◆ **ABOUT THIS EXERCISE**:
Show each line of the data below in which "computer" occurs.

Records from a data source:
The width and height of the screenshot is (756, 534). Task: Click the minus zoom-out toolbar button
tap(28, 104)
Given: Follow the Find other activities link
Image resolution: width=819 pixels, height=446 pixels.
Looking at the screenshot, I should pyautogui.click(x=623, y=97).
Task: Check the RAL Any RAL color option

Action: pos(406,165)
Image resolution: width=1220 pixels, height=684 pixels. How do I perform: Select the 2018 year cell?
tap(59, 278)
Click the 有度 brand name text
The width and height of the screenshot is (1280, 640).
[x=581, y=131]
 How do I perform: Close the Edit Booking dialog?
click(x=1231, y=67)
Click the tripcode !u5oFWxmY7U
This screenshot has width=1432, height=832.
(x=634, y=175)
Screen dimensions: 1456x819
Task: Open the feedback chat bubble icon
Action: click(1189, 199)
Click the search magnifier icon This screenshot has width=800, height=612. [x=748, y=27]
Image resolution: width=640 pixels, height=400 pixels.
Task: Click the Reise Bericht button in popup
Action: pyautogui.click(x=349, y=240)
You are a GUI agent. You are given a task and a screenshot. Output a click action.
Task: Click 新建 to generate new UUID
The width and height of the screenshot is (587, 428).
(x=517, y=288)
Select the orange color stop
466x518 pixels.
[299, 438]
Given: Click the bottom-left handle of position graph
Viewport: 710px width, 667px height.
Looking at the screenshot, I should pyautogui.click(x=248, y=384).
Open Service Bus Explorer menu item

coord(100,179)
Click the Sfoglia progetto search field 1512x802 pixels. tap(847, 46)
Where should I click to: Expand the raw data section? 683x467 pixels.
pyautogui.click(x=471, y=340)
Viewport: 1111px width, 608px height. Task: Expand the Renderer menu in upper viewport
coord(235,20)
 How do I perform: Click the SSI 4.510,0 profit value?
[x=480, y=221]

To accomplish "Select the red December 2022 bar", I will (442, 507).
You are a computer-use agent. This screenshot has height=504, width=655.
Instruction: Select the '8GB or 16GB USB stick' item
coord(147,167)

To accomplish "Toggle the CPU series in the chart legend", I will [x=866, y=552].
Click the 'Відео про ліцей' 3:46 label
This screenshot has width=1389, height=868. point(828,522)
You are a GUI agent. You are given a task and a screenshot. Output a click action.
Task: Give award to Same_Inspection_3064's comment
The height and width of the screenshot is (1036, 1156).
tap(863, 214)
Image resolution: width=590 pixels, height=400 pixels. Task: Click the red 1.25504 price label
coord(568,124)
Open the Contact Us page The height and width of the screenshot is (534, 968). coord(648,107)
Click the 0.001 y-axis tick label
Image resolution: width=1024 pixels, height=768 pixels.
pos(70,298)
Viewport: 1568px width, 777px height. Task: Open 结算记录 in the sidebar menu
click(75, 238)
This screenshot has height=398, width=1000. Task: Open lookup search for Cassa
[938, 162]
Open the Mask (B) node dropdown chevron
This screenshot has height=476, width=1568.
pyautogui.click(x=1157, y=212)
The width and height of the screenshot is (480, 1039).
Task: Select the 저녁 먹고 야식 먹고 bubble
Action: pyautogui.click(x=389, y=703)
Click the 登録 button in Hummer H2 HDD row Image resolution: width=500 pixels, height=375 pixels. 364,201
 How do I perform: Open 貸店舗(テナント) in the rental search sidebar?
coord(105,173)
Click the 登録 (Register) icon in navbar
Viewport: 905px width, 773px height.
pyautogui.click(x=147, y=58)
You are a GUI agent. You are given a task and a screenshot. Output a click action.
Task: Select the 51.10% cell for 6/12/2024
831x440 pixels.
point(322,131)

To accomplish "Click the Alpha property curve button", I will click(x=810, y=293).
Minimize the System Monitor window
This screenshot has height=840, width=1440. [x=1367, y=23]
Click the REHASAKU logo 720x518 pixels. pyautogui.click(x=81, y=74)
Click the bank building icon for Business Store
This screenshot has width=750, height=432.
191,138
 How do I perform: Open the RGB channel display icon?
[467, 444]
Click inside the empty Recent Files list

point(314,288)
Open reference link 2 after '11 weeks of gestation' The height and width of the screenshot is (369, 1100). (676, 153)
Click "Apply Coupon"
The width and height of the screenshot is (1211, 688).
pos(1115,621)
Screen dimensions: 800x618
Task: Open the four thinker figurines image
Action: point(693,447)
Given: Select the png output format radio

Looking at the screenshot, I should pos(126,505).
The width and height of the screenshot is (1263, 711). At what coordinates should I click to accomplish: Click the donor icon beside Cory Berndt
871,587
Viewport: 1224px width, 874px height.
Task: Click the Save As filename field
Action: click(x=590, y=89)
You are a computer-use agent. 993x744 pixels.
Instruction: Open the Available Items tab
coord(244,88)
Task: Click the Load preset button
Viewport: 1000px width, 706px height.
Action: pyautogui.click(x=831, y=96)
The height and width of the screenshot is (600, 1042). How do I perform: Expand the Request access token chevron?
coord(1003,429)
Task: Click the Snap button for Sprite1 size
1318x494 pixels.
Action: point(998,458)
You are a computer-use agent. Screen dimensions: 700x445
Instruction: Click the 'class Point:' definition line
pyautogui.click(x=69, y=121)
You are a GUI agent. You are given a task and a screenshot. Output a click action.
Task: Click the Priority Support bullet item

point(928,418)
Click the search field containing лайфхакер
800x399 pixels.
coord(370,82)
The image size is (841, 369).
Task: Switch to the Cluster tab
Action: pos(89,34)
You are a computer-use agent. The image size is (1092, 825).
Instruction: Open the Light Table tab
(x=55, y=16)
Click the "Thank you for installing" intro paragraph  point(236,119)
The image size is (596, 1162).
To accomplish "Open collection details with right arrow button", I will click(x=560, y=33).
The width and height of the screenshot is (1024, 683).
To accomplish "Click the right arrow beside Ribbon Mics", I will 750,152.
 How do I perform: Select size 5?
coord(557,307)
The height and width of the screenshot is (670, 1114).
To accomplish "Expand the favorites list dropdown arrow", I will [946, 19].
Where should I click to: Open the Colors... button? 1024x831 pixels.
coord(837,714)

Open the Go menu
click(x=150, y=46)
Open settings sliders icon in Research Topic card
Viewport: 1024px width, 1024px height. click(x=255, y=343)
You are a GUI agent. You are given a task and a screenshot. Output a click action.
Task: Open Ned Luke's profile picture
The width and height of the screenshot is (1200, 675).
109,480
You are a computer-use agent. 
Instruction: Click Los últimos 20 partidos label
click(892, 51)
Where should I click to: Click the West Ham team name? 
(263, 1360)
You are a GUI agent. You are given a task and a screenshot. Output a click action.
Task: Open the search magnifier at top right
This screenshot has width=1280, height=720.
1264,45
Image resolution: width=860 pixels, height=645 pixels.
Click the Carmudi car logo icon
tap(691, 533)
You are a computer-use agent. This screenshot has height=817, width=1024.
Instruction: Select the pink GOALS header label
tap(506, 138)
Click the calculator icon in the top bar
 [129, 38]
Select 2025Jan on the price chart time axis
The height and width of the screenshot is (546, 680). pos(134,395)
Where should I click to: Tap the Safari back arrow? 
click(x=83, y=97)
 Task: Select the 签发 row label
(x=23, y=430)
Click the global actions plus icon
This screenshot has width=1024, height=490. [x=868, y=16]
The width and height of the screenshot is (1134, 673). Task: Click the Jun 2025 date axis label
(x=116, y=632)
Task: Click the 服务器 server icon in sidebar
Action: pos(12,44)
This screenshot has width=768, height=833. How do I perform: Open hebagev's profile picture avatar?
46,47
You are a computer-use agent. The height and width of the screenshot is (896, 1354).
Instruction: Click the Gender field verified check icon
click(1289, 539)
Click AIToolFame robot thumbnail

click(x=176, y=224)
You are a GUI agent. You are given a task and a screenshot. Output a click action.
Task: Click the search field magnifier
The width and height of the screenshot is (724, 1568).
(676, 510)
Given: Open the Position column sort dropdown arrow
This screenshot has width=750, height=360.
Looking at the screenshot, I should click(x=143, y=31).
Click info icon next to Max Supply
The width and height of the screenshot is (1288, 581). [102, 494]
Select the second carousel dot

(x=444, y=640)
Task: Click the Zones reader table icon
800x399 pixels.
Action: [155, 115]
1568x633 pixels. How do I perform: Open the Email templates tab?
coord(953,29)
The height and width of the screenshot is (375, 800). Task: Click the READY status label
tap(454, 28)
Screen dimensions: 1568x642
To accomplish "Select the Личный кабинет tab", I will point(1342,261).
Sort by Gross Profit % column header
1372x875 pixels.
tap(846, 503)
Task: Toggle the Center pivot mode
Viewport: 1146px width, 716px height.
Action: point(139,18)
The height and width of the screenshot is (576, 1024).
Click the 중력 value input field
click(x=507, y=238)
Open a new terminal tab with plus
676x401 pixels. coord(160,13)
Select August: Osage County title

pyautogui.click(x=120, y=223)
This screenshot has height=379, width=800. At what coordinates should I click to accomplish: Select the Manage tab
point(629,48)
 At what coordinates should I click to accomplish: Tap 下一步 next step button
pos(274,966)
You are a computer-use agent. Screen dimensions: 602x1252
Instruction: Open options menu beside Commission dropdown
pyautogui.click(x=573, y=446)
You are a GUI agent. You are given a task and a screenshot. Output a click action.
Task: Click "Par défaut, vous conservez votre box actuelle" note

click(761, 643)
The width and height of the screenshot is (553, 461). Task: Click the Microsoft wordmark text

◆ **OUTPUT**:
You are a computer-use agent. This screenshot has height=504, width=655.
You are a computer-use agent. 993x744 pixels.
You are a computer-use agent. Screen dimensions: 700x445
You are a computer-use agent. The image size is (1092, 825).
You are a computer-use agent. 
You are a computer-use agent. This screenshot has height=817, width=1024.
You are a computer-use agent. The height and width of the screenshot is (896, 1354).
You are a computer-use agent. Screen dimensions: 602x1252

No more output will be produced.